Top of Supplied material
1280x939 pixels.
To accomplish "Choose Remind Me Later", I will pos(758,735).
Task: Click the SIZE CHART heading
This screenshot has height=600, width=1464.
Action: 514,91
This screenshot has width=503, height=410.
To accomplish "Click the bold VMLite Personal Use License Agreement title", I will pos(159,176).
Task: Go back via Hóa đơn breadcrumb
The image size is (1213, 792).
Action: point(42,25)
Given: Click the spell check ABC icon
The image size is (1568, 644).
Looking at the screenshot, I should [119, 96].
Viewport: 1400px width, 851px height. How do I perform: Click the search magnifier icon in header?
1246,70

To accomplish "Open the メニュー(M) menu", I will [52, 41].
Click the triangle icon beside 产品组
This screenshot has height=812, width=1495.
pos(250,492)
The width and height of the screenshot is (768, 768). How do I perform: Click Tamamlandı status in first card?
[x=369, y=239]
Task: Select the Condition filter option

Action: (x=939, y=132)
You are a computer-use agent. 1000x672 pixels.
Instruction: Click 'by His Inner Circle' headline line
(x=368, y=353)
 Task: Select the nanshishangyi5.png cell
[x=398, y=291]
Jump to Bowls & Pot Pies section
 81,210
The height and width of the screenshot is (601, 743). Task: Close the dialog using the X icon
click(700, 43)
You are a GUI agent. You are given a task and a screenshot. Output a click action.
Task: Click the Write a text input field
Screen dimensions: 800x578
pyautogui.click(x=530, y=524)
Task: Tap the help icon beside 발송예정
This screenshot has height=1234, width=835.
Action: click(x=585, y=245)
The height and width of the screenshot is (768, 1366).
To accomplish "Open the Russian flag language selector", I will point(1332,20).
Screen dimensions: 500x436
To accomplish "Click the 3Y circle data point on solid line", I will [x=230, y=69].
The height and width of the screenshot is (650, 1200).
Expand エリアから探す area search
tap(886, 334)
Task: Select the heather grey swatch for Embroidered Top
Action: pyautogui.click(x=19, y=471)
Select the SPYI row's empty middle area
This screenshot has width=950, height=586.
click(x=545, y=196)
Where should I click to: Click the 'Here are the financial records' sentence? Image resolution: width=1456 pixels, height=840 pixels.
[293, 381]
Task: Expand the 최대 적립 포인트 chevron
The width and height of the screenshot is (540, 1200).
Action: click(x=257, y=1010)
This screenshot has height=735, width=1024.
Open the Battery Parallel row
Bottom of Supplied material
■ **What the task requires**
Please go through the listing and return each line that has "agent" in it.

■ **Result**
You are a computer-use agent. 1000x672 pixels.
You are a GUI agent. You are given a task and a screenshot. Output a click action.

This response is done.